The resurgence of populism in the United States and Europe in recent years has ushered in an explosion of popular appeals to the notions of heritage and identity to justify the preservation of controversial monuments and memorials. The history of Ireland offers a unique opportunity to study the development of both nationalist and imperial memorial traditions in a highly contested political environment. Yet historians of Irish memory have focused on particular memorial cultures in isolation either geographically or socially from the broader history of the island, thus marginalizing the central role of imperialism in the development of Irish memorial culture. This dissertation recovers that centrality by analyzing the development and shifts of memorial culture and conflict as Ireland progressed from a British imperial territory to a pair of multifaceted European nation states.

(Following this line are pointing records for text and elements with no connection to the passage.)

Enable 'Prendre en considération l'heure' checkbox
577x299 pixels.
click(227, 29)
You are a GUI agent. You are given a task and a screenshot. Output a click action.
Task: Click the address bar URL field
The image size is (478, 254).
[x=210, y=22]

I apply memory and commemoration as units of historical analysis to understand how the Irish experienced their changing geopolitical position from the late eighteenth to the early twentieth centuries. Following an introductory chapter that establishes the continued resonance of imperial iconography in Ireland long after the formal end of British governance, I focus on acts of violence and commemorative conflicts as they flared along several fault lines in Irish society. I examine these ruptures in the context of the eighteenth century development of an exclusionary, Protestant commemorative culture, the expressions of Anglo-Irish anxiety following the Act of Union in 1800, the rise of nationalist commemoration in the 1840s to 60s, and the years surrounding the centenary of the 1798 rebellion at the turn of the twentieth century.

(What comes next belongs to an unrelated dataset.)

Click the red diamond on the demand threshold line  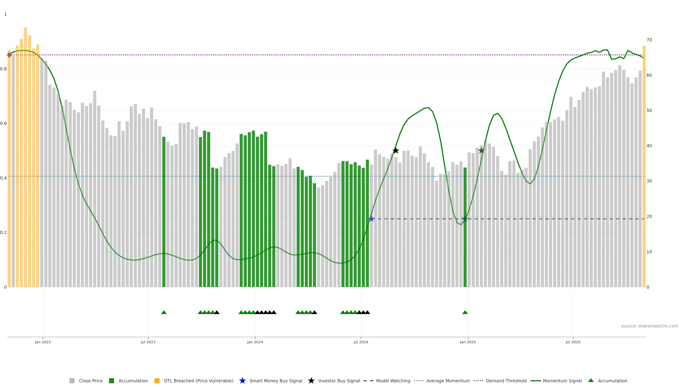tap(9, 55)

This dissertation demonstrates that memory and commemoration were transformational forces that influenced the contours of public memorialization in pre-Independence Ireland. It recovers the hidden role of the empire in shaping nationalist memory, rendering its impact more visible and its contributions more accessible. In the process, it reveals the importance of violence and identity in the discourse of public remembrance, ultimately contributing to debates about the role of heritage and identity in modern Western culture.